- DESCRIPTION OF THE TASK
In the data, take the lines from the one containing "Image resolution: width=505" through the end of the data, inclusive. Rewrite them with "Vorschau" changed to "Preview", keep everything else the same, and omit the pictures.

::: SUPPLIED INFORMATION :::

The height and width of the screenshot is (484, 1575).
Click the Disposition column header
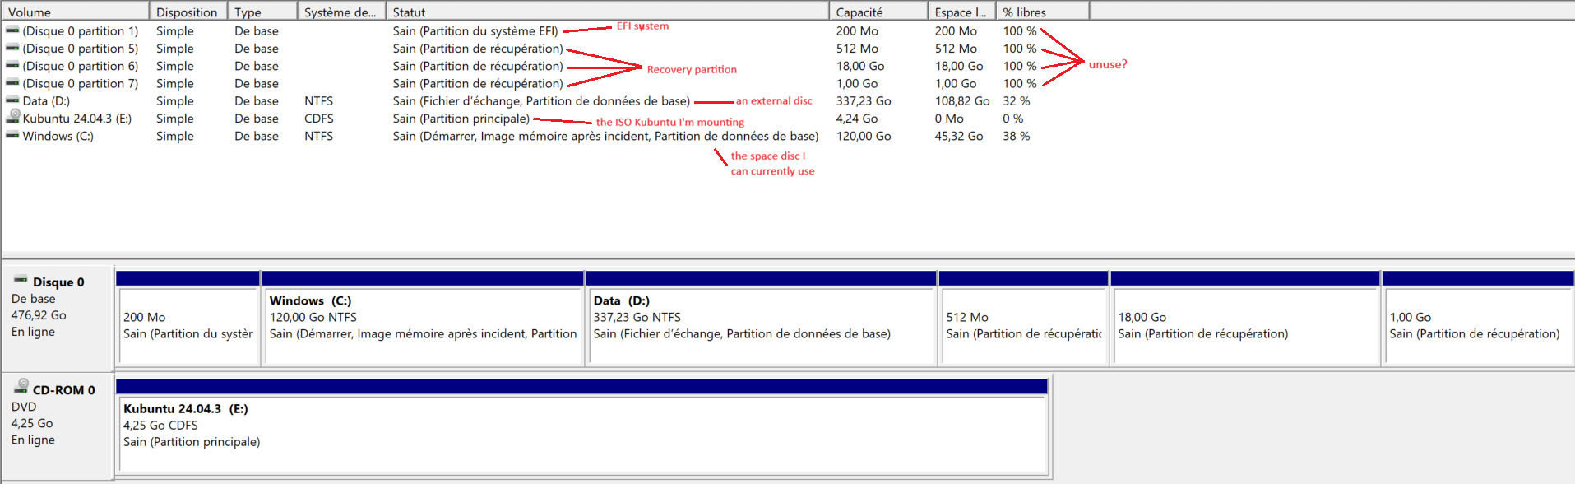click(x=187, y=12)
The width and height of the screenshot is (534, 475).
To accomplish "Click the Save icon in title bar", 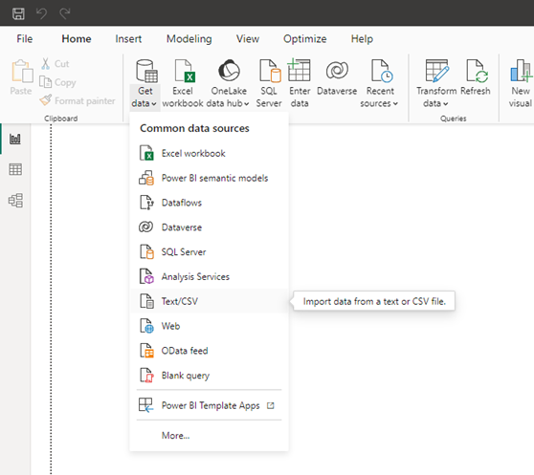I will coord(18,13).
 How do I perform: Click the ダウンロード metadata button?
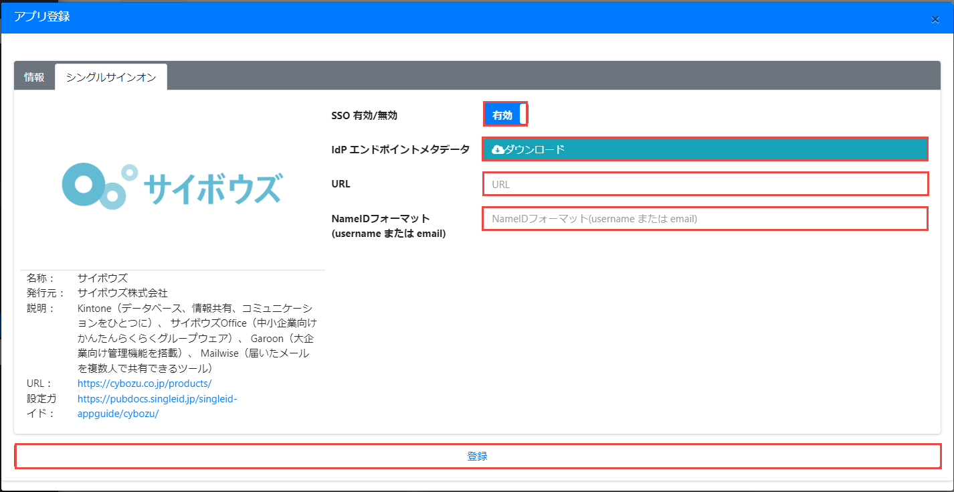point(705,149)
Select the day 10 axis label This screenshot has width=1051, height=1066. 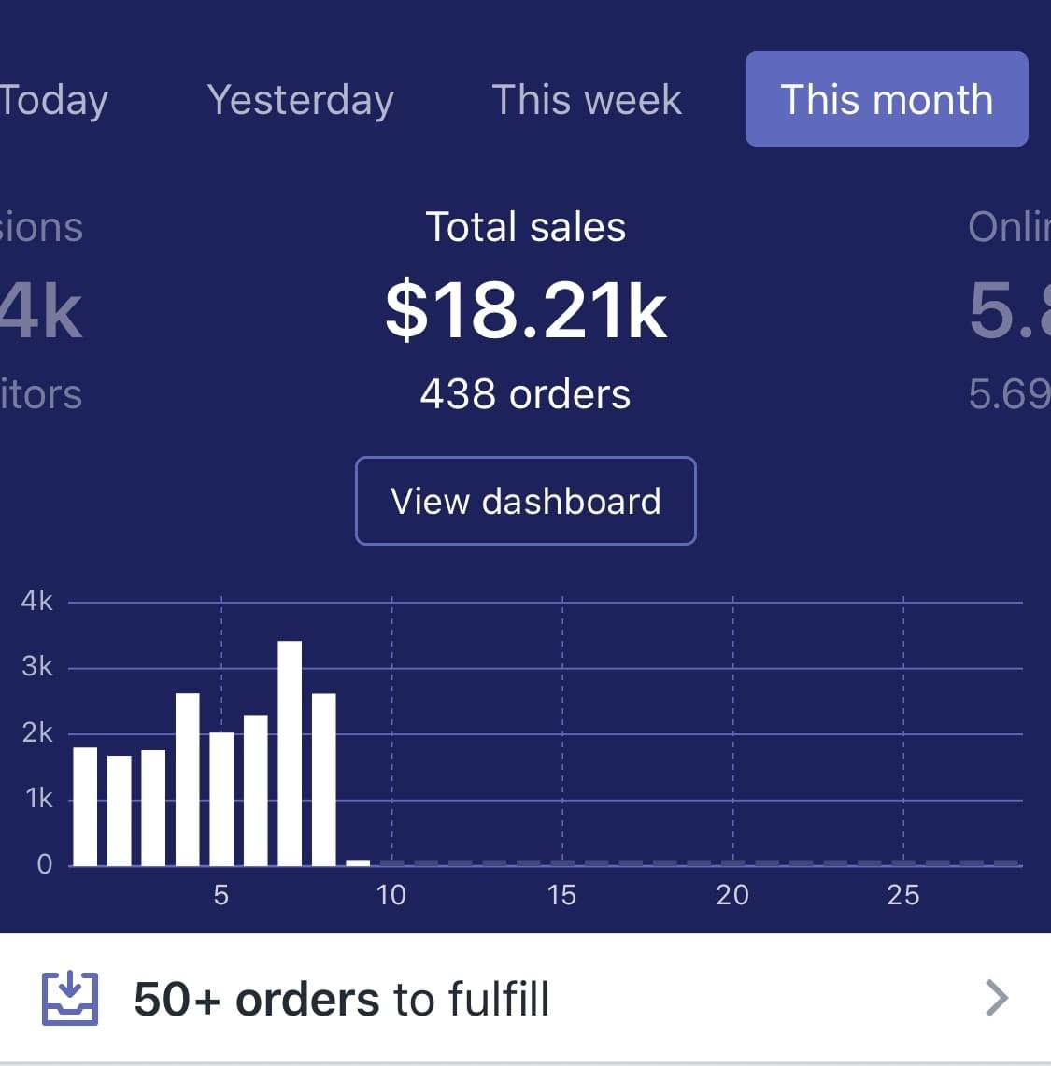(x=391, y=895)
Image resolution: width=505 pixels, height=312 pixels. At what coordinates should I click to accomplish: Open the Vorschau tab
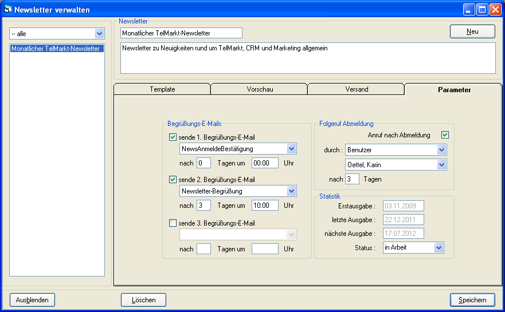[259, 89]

:::

- REPLY
Image resolution: width=505 pixels, height=312 pixels. At what coordinates should I click to accomplish: Open the Preview tab
[259, 89]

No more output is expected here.